I need to extract information across different shapefiles for ~ 4 mio grid-cells of 1 ha. Currently I am using st_crop on each layer in a for-loop over all cells, but this runs forever. I thought to speed up the process in using a 'data.table'(DT)-sort-of-way to crop shapefiles by coordinates. Let's consider the example below, where I am looking for the extent of polygon edges in an area of interest:
require(sf)
require(data.table)
require(ggplot2)
require(tidyverse)
# load shapefile
nc = st_read(system.file("shape/nc.shp", package="sf"))
# Define a bounding-box that mimic a mowing-window or area of interest
bb <- st_bbox(c(xmin= -79, xmax=-78,ymin= 34.5, ymax= 35.5))
# Commute 'nc' into some sort of data.table object for fast subsetting, in preserving object's integrity (i.e. same id to all points of a given polygon)
nobs <- mapview::npts(nc,by_feature=T)
NC <- data.table::data.table(id=rep(1:nrow(nc),nobs),st_coordinates(nc)[,1:2])
head(NC)
# Compare cropping methods amon
library(microbenchmark)
x = runif(100)
test <- microbenchmark(
crop_nc <- st_crop(nc,bb),
crop_NC <- NC[X >= bb[1] & X < bb[3] & Y>= bb[2] & Y < bb[4]]
)
print(test)
Unit: microseconds
expr min lq mean median uq max neval cld
crop_nc 5205.051 5675.807 6837.9472 5903.219 6829.0865 16046.654 100 b
crop_NC 405.334 528.356 624.8398 576.996 656.9245 1295.361 100 a
There were 50 or more warnings (use warnings() to see the first 50)

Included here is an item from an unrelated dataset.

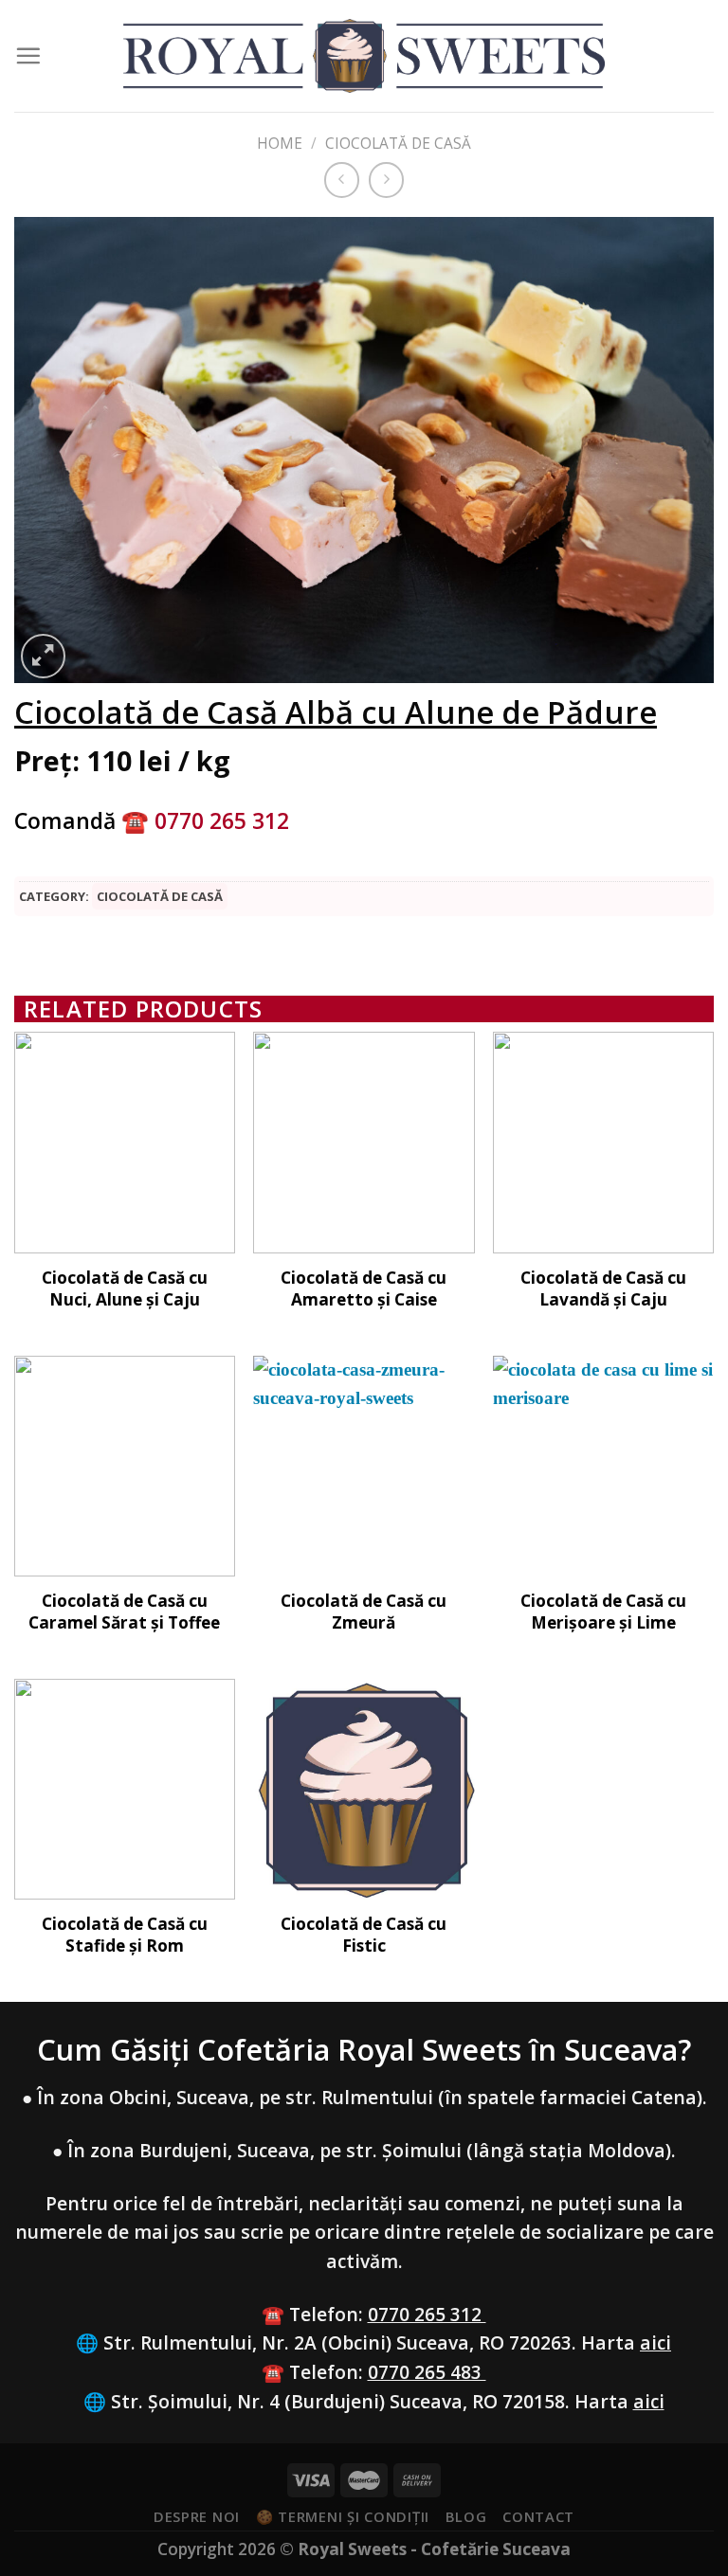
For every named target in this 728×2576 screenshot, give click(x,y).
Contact (538, 2516)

As expected, the DT-way of subsetting is faster. Let's now go from our DT-object back to as sf-object as follow:
crop_NC_sf <- st_as_sf(crop_NC,coords=c("X","Y"),crs=st_crs(nc)) %>% group_by(id) %>% summarise(i=mean(id)) %>% st_cast("POLYGON")
Now compare the perimet of polygon's included in our study area:
sum(st_length(crop_nc),na.rm=T)
1307555 [m]
sum(st_length(crop_NC_sf),na.rm=T)
2610959 [m]
Obviously not working very well...
Questions:
is there another way to speed up st_crop()
is there a way to recreate a polygon from points in preserving the 'original' order points are connected to each others?